> _Document text_:
★ ★ ★ ★ ★
Differential protection against SARS-CoV-2 reinfection pre- and post-Omicron

Article

Chemaitelly, Hiam; Ayoub, Houssein H.; Coyle, Peter; Tang, Patrick; Hasan, Mohammad R.; Yassine, Hadi M.; Al Thani, Asmaa A.; Al-Kanaani, Zaina; Al-Kuwari, Einas; Jeremijenko, Andrew; Kaleeckal, Anvar Hassan; Latif, Ali Nizar; Shaik, Riyazuddin Mohammad; Abdul-Rahim, Hanan F.; Nasrallah, Gheyath K.; Al-Kuwari, Mohamed Ghaith; Butt, Adeel A.; Al-Romaihi, Hamad Eid; Al-Thani, Mohamed H.; Al-Khal, Abdullatif; Bertollini, Roberto; Abu-Raddad, Laith J.

Qatar Foundation (QF); Weill Cornell Medical College Qatar; Qatar Foundation (QF); Weill Cornell Medical College Qatar; Cornell University; Weill Cornell Medicine; Qatar University; Qatar University; Hamad Medical Corporation; Queens University Belfast; Sidra Medical & Research Center; McMaster University; Qatar University; Qatar University; Hamad Medical Corporation; Primary Health Care Corporation (PHCC); Cornell University; Weill Cornell Medicine; Qatar Foundation (QF); Hamad Bin Khalifa University-Qatar

Nature

0028-3540

10.1038/s41586-024-08511-9

2025-03-27

The severe acute respiratory syndrome coronavirus 2 (SARS-CoV-2) has rapidly evolved over short timescales, leading to the emergence of more transmissible variants such as Alpha and Delta1, 2-3. The arrival of the Omicron variant marked a major shift, introducing numerous extra mutations in the spike gene compared with earlier variants1,2. These evolutionary changes have raised concerns regarding their potential impact on immune evasion, disease severity and the effectiveness of vaccines and treatments1,3. In this epidemiological study, we identified two distinct patterns in the protective effect of natural infection against reinfection in the Omicron versus pre-Omicron eras. Before Omicron, natural infection provided strong and durable protection against reinfection, with minimal waning over time. However, during the Omicron era, protection was robust only for those recently infected, declining rapidly over time and diminishing within a year. These results demonstrate that SARS-CoV-2 immune protection is shaped by a dynamic interaction between host immunity and viral evolution, leading to contrasting reinfection patterns before and after Omicron's first wave. This shift in patterns suggests a change in evolutionary pressures, with intrinsic transmissibility driving adaptation pre-Omicron and immune escape becoming dominant post-Omicron, underscoring the need for periodic vaccine updates to sustain immunity.
★ ★ ★ ★ ★
> _Work item A_:
Decide whether each statement agrees with the abstract on SARS-CoV-2 reinfection: (i) before Omicron, protection from natural infection waned sharply over time; (ii) during the Omicron era, protection diminished within a year; (iii) immune escape became the dominant pressure after Omicron. For each, answer yes or no and quote the deciding words of the abstract.
> _Work item B_:
Copy the part of the abstract on SARS-CoV-2 reinfection starting at "Chemaitelly, Hiam; Ayoub, Houssein" and ending at "Abu-Raddad, Laith J.".
The records that follow the abstract are separate material and have no connection to it.
★ ★ ★ ★ ★
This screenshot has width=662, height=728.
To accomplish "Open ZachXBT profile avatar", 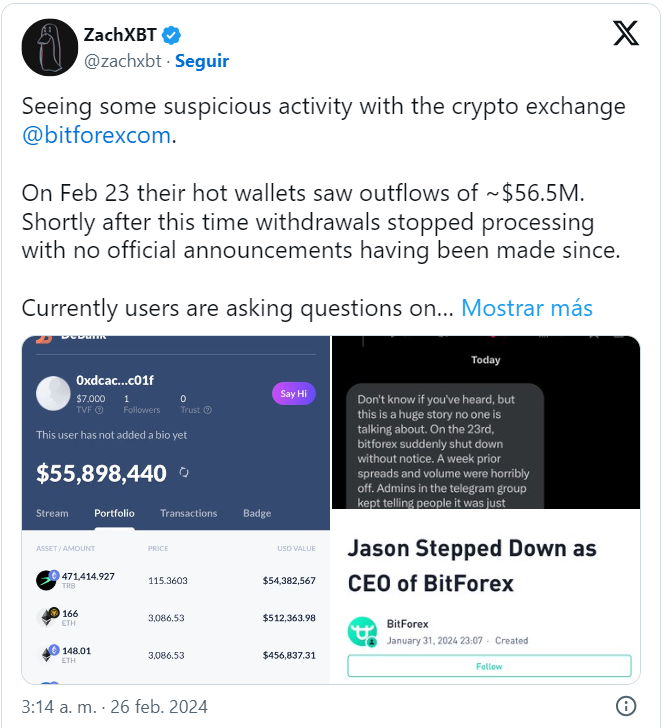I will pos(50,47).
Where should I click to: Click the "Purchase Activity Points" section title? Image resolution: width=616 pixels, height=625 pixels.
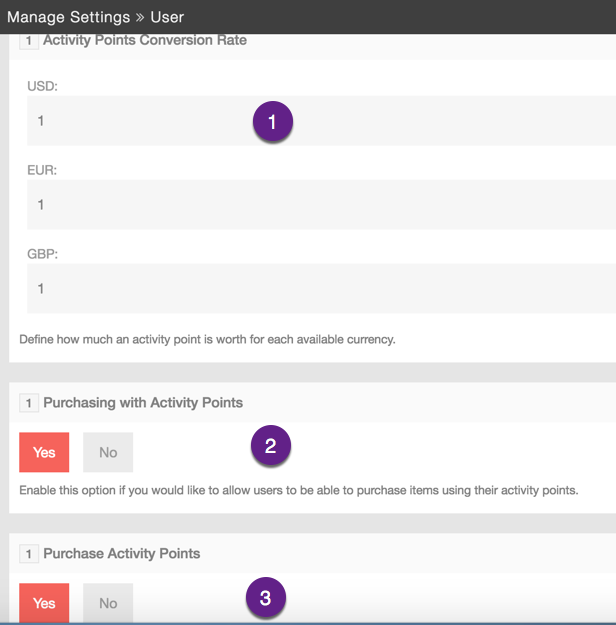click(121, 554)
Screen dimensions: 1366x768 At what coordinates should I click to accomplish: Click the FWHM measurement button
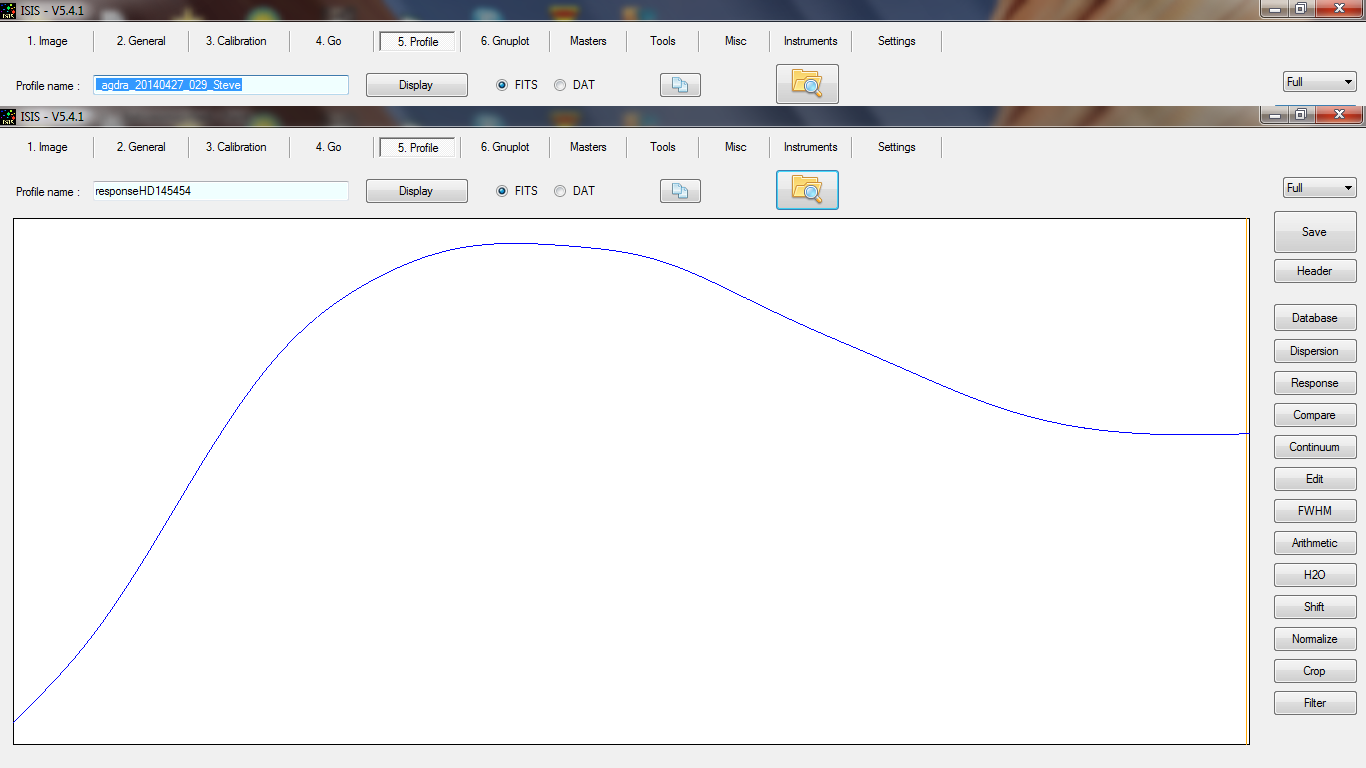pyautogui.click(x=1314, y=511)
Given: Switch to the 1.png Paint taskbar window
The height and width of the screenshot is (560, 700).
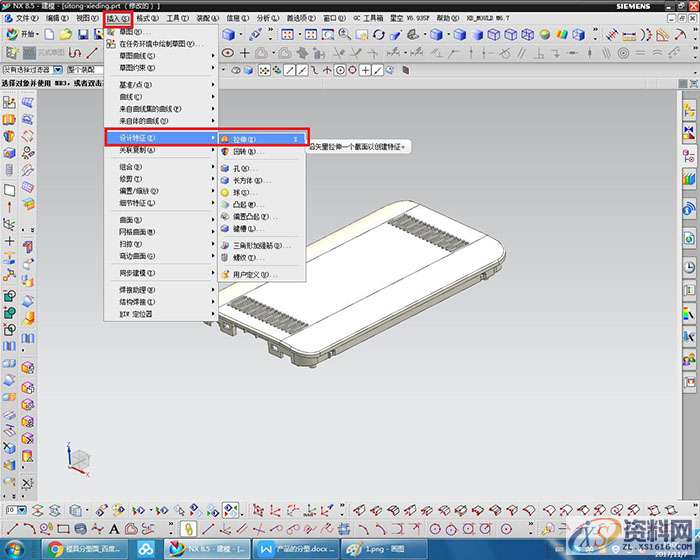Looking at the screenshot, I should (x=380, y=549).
★ ★ ★ ★ ★
> _Output A_:
(i) No. "Before Omicron, natural infection provided strong and durable protection against reinfection, with minimal waning over time."
(ii) Yes. "declining rapidly over time and diminishing within a year"
(iii) Yes. "immune escape becoming dominant post-Omicron"

> _Output B_:
Chemaitelly, Hiam; Ayoub, Houssein H.; Coyle, Peter; Tang, Patrick; Hasan, Mohammad R.; Yassine, Hadi M.; Al Thani, Asmaa A.; Al-Kanaani, Zaina; Al-Kuwari, Einas; Jeremijenko, Andrew; Kaleeckal, Anvar Hassan; Latif, Ali Nizar; Shaik, Riyazuddin Mohammad; Abdul-Rahim, Hanan F.; Nasrallah, Gheyath K.; Al-Kuwari, Mohamed Ghaith; Butt, Adeel A.; Al-Romaihi, Hamad Eid; Al-Thani, Mohamed H.; Al-Khal, Abdullatif; Bertollini, Roberto; Abu-Raddad, Laith J.